The first major film genre in India was the devotional film, which put gods on screen and encouraged viewing as an act of veneration. In his book Seeing is Believing, Indian film critic Chindananda Das Gupta estimated that 70% of the films made before 1923 in India fell into this genre. Even a century later, grandiose religiosity powers its biggest hits like RRR. In one breathtaking moment in the film, British police officers in a tenebrous forest hunt for Ram who has just escaped from a prison with Bheem. As a giant flashlight illuminates a figure in the distance, a silhouette of a long-haired man wielding a bow and arrow appears. Every Indian viewer will be unmistakably familiar with this mythic image, meant to represent Prince Ram, the Hindu embodiment of virtue and courage. The Ramayana, an Odyssean tale of a banished prince who crosses the sea with a band of monkeys to rescue Princess Sita, is one of two paramount texts in Hinduism. The utopia of a Ramrajya, a kingdom of Ram, galvanizes the political agenda of the Indian ruling party—the BJP—which in the past seven years has moved India from its more secular roots into a Hindu theocracy.

Several scenes then have a slightly chilling quality to viewers living under the constant threat of Hindutva authoritarianism. When Ram’s father tells him "every hand will have a weapon," he may have well been talking about paramilitary organiZations like the RSS which have made militarizing Hindus a key part of their agenda. In the movie’s final uplifting song extolling the virtues of nationalist struggles, several freedom fighters from the Indian independence movement are referenced. Yet three of the biggest names are conspicuously missing: Gandhi, whose secular and nonviolent Hinduism was at odds with the BJP’s and was murdered by a right-wing Hindu ideologue; Ambedkar, a member of the formerly untouchable castes instrumental in leading mass protests against the caste system and father of the Indian constitution; and Nehru, India’s first prime minister whose image Narendra Modi, the current prime minister, is in a one-sided battle to topple.
In 1992, a violent mob of Hindu ideologues including several BJP leaders stormed the 16th century mosque Babri Masjid, purportedly laid over the birthplace of Ram and demolished it. In the decade prior, a wildly popular television show based on the Ramayana played a key role in the culture of Hindu revivalism. With its serialized structure and blend of folk elements and Bollywood sensibilities, Ramayan which ran from 1987-1988 drew millions of television viewers to enthusiastically engage with it.

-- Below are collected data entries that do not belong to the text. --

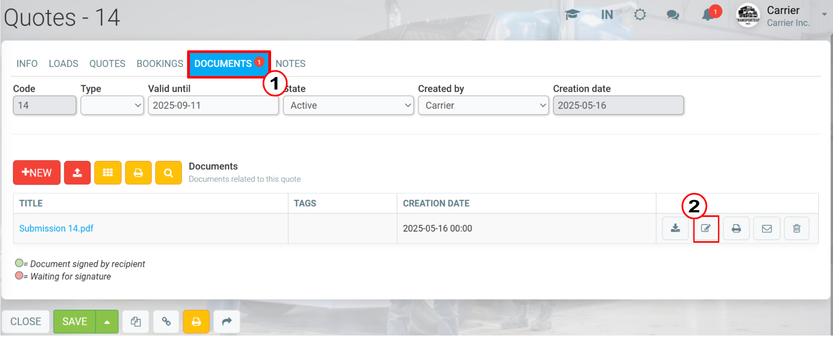
Task: Open the Created by dropdown
Action: (483, 105)
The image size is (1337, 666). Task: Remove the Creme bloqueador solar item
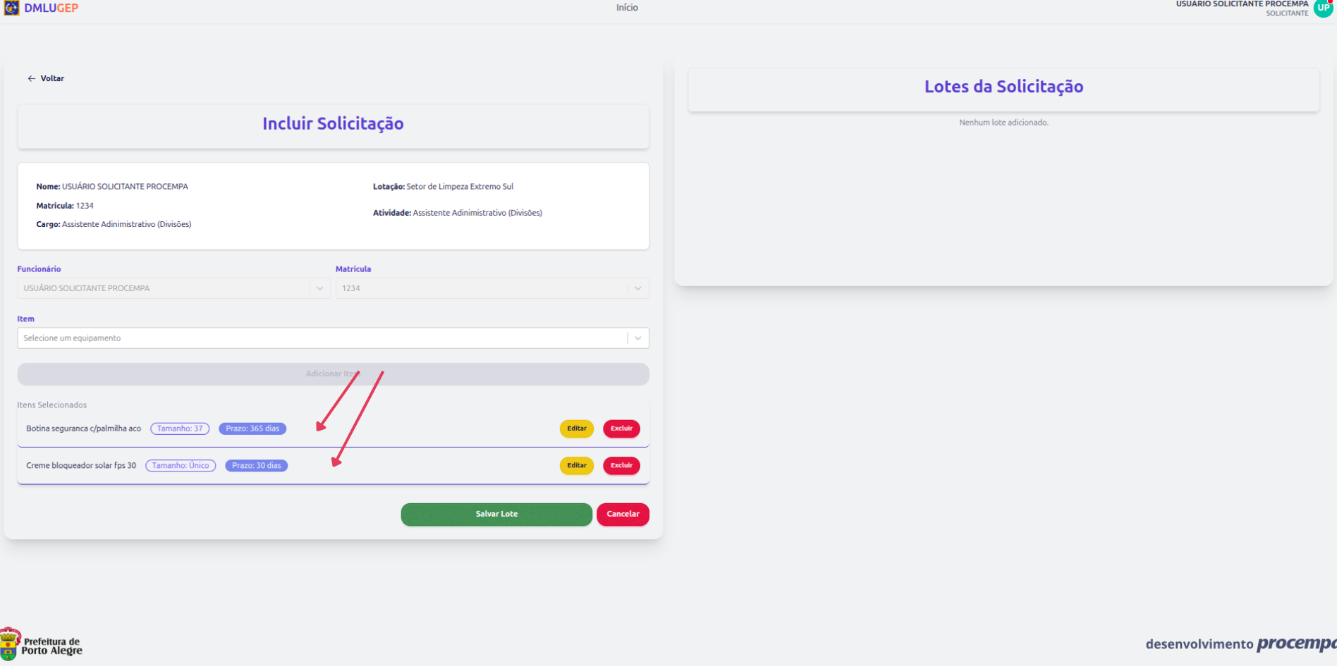(x=621, y=465)
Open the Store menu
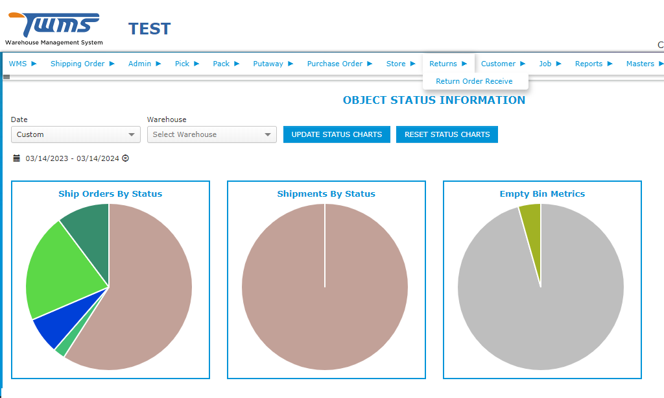This screenshot has height=398, width=664. pos(396,64)
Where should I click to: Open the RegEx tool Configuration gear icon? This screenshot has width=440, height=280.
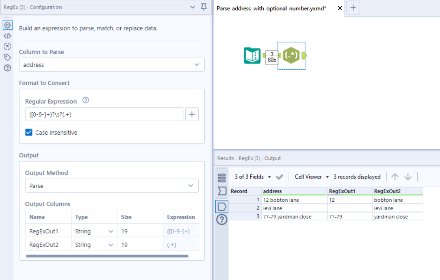coord(7,25)
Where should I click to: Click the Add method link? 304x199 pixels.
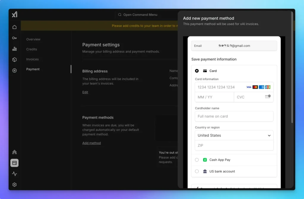(x=91, y=143)
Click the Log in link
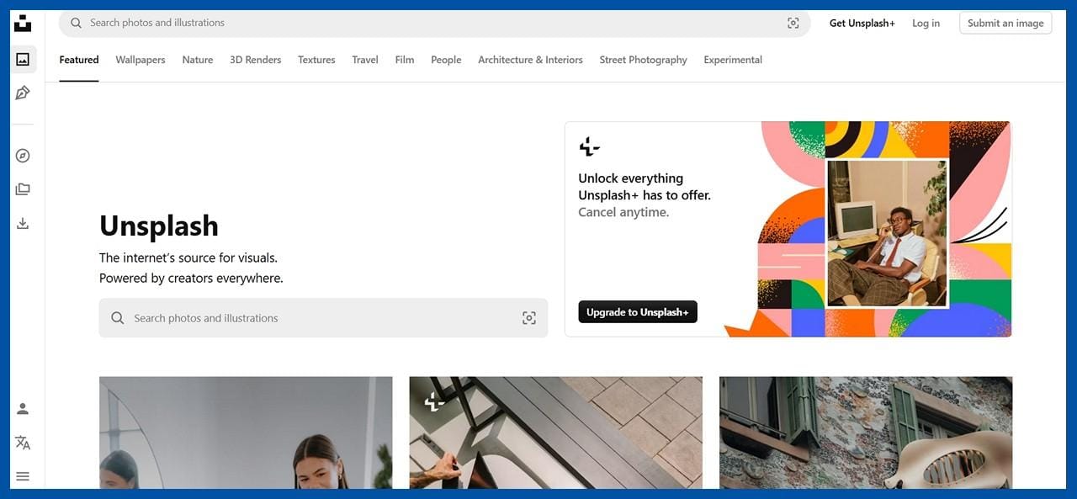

Cinematic effect in films like RRR is seductive then. The very aesthetics that allow RRR to travel across the world concretizes narrow visions of Hindu identity and imagery. There are multiple videos on Youtube of Indian audiences cheering in response to the overt Hindu imagery. Thousands of miles away in California, Ram and Bheem’s daredevilry is rousing similar reactions among American audiences. But one must be wary of these spirited reactions: Hoots and hollers can very easily give way to the frenzy of the mob.